#### ABOUT THIS TASK:
From the listing below, restate word for word the lines from the line containing "Task: Click the Study book icon" down through the line containing "You are a GUI". Exclude pictures.

━━━━━ DATA EXTRACT ━━━━━

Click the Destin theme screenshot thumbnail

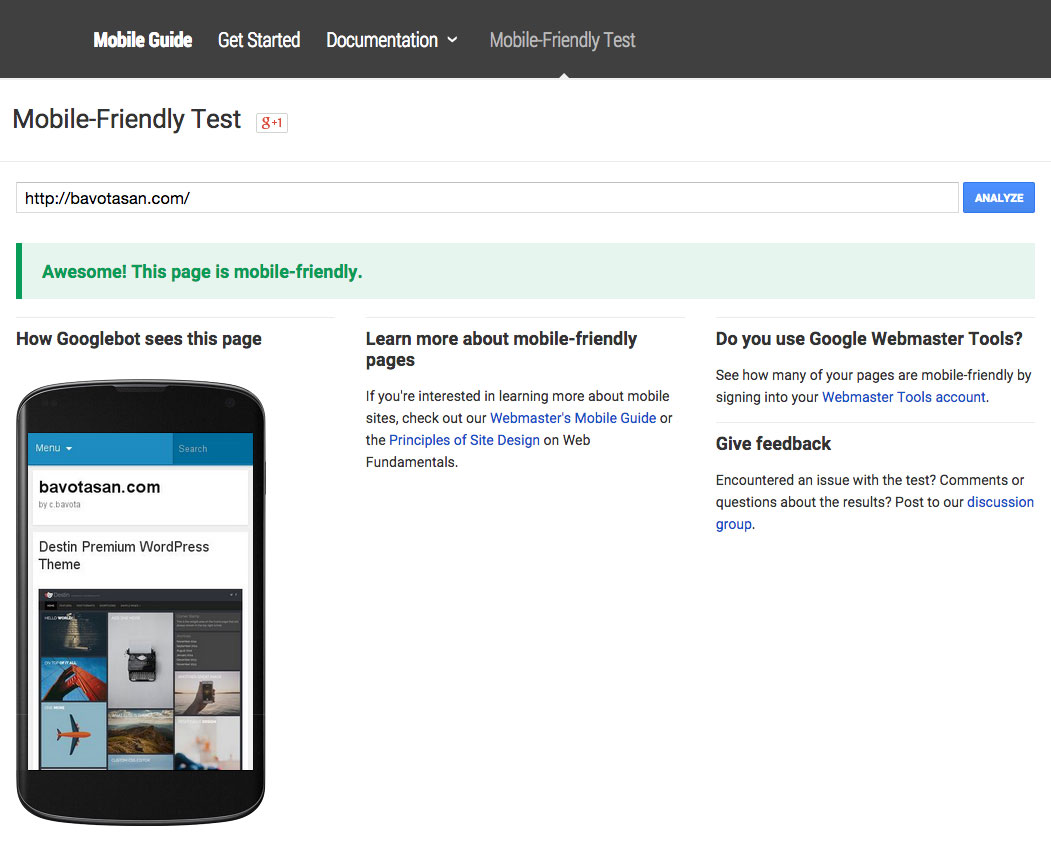point(140,679)
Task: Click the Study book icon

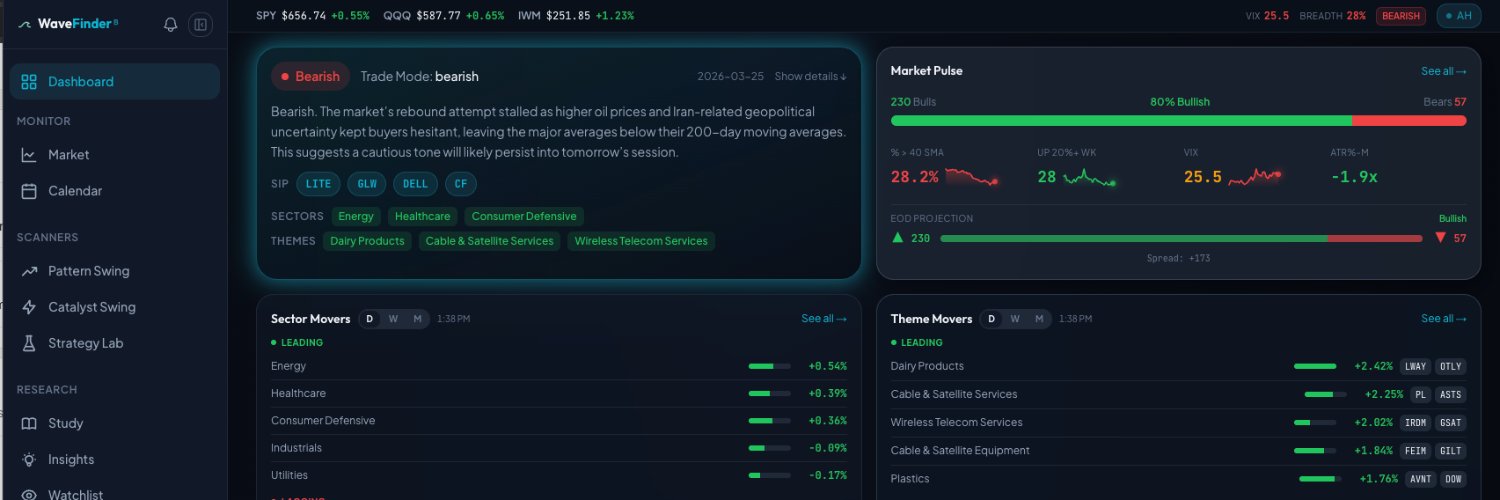Action: tap(29, 423)
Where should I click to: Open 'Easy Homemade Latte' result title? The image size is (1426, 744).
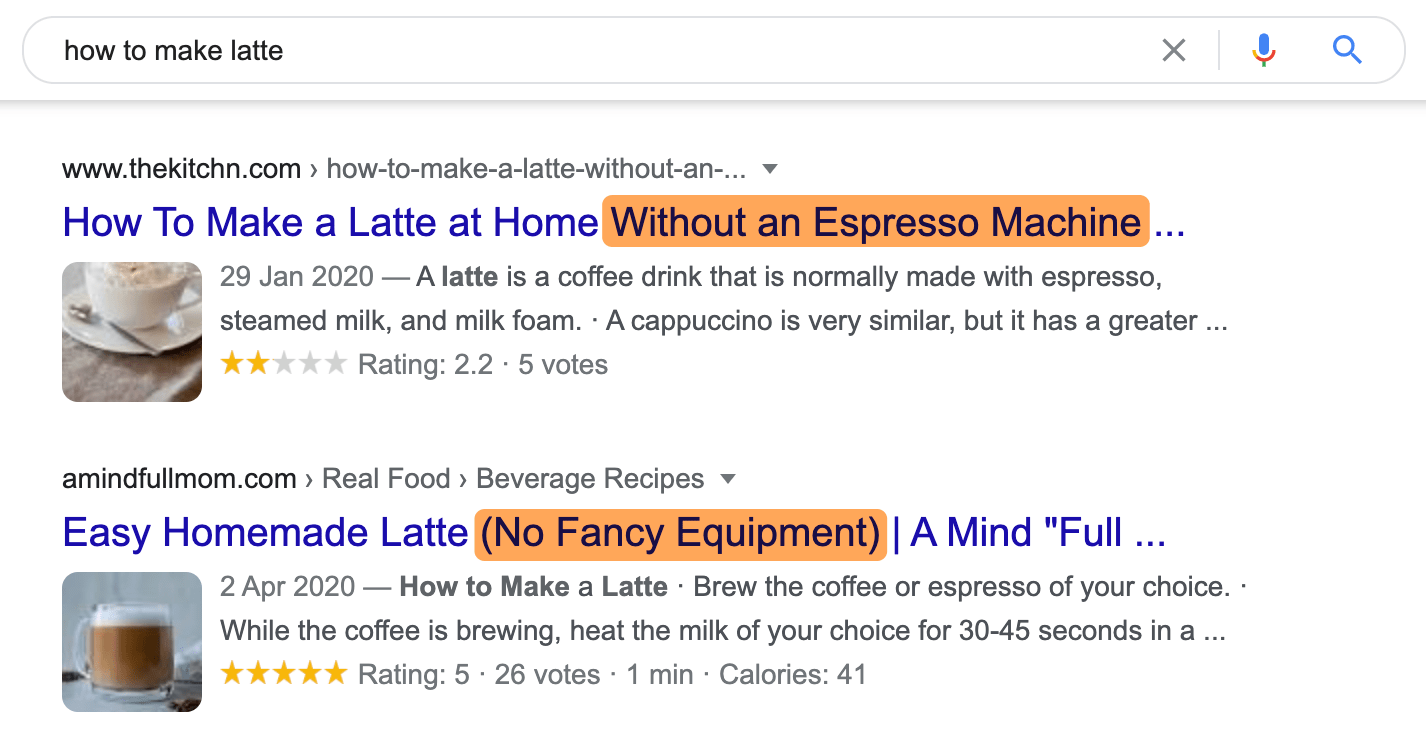click(265, 532)
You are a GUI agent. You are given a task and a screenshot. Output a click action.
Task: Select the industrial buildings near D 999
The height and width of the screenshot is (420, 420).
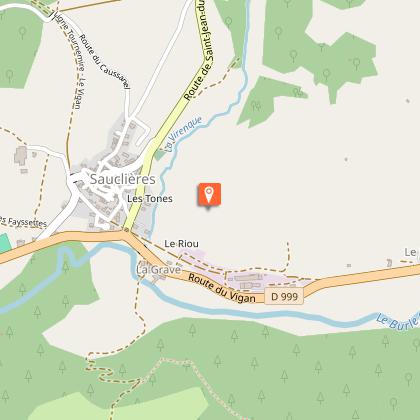coord(249,281)
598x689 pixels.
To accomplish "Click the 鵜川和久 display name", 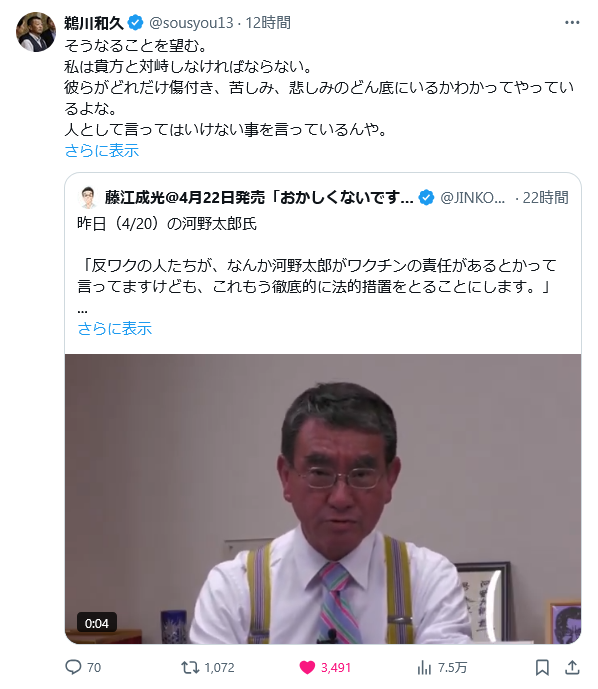I will click(x=94, y=23).
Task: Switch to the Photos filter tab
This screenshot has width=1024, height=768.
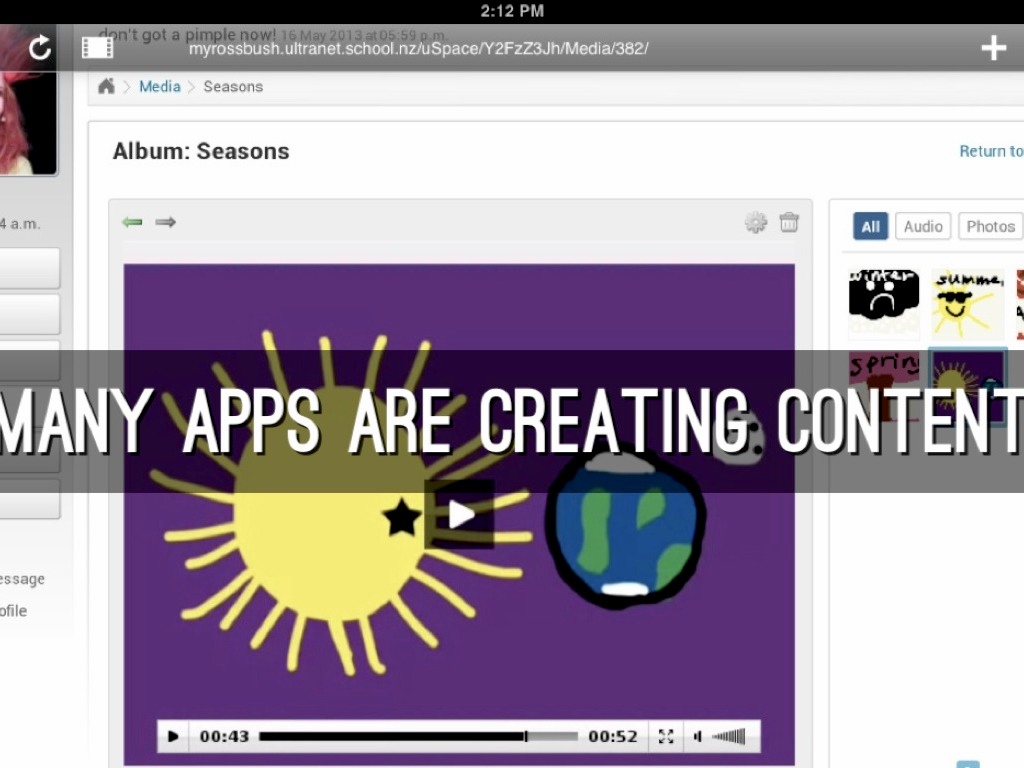Action: pyautogui.click(x=990, y=227)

━━━━━

#### RESPONSE BOX:
Task: Click the Study book icon

Action: tap(29, 423)
Where should I click to: Open 'Easy Homemade Latte' result title? The image size is (1426, 744).
click(265, 532)
You are a GUI agent. You are given a task and a screenshot. Output a click action.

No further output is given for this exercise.